One of Hagley Library's newest digital collections offers a curated selection of materials from our collection of Charles Brelsford McCoy papers (Accession 1815).
Charles "Brel" Brelsford McCoy (1909-1995) served as the president of the DuPont Company from 1967 to 1973 and as chairman of its board of directors from 1971 to 1973. The collection documents the public role that McCoy played while chief executive officer. It contains materials related to his management of DuPont, particularly in tending to both the company's public image and to concerns such as internal corporate affairs, as well as his relationships with local and federal governments and with trade and commercial associations.

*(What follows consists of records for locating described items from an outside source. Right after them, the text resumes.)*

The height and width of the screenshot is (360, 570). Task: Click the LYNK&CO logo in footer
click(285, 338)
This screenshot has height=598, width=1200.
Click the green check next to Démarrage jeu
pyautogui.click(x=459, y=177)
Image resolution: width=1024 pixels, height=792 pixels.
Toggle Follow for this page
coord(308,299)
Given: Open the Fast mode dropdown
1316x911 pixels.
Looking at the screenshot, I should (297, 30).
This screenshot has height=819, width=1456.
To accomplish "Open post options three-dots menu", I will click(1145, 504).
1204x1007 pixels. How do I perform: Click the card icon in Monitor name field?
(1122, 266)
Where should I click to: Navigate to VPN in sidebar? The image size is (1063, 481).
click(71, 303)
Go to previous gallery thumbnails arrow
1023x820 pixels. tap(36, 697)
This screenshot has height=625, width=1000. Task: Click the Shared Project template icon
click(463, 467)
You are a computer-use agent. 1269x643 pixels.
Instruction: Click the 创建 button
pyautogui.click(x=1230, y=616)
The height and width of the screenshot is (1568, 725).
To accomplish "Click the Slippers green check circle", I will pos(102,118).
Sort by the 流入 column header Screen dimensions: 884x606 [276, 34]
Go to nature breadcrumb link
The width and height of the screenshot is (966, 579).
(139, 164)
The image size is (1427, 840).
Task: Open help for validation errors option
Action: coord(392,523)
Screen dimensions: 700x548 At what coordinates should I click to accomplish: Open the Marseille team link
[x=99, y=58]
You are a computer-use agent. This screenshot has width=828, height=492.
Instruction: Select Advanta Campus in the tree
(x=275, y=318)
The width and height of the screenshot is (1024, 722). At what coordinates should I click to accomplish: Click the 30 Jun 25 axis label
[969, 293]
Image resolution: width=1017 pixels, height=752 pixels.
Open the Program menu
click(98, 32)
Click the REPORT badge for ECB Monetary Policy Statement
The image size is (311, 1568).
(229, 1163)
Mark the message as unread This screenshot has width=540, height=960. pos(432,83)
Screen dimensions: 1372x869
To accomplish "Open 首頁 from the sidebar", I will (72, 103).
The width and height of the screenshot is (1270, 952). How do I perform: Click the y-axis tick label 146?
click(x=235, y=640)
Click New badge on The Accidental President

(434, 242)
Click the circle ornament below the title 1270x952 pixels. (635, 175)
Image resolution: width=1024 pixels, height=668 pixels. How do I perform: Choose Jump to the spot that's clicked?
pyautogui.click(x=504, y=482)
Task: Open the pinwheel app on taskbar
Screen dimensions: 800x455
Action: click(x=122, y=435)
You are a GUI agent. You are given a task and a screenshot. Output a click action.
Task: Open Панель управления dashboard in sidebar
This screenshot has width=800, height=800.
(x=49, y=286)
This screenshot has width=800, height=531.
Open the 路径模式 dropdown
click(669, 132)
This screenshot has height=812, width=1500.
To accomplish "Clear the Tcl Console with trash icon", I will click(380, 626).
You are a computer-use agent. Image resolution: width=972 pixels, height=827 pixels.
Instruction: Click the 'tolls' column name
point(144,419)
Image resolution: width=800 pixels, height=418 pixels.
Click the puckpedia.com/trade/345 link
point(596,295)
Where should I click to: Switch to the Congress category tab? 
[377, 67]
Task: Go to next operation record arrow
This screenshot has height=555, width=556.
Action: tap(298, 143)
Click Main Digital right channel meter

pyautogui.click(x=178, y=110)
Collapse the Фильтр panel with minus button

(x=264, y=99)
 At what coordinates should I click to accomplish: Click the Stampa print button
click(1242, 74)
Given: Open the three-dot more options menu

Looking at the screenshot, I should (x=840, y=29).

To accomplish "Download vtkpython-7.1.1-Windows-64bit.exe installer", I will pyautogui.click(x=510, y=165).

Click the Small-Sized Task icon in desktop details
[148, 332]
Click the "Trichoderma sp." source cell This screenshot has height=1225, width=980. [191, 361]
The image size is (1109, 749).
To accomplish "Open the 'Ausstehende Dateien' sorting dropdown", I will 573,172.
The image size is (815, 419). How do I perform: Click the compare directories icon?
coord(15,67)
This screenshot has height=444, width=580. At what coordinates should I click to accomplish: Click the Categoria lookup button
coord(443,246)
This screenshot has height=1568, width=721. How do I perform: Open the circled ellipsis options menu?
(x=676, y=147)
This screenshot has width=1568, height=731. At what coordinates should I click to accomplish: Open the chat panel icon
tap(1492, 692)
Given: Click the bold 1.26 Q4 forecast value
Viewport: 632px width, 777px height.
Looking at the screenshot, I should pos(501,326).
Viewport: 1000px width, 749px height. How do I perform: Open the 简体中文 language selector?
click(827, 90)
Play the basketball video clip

The collection is particularly interesting in that it also contains a significant number of materials documenting the many ways in which DuPont and McCoy were called upon by the public to participate in the contentious political and social battles of the era, especially when it came to the company's role in easing racial tensions and facilitating the integration of Wilmington, Delaware in the aftermath of the Wilmington Riot of 1968. You can learn more about this aspect of the collection from a recent post to our Research & Collections News page.
The image shared here, though, comes from a folder maintained by McCoy that he titled 'Kooks'. The approximately fifty letters in this folder consist of unsolicited correspondence sent to McCoy containing eccentric and unusual content from the general public and from former employees, which was generally only tangentially related to DuPont activities. Most material in this folder was not selected for digitization, as the letters often contained sensitive information or were of questionable research value. In some ways, however, items like the one featured here capture a sense of what McCoy might have felt as he faced the challenges in his very active inbox each morning.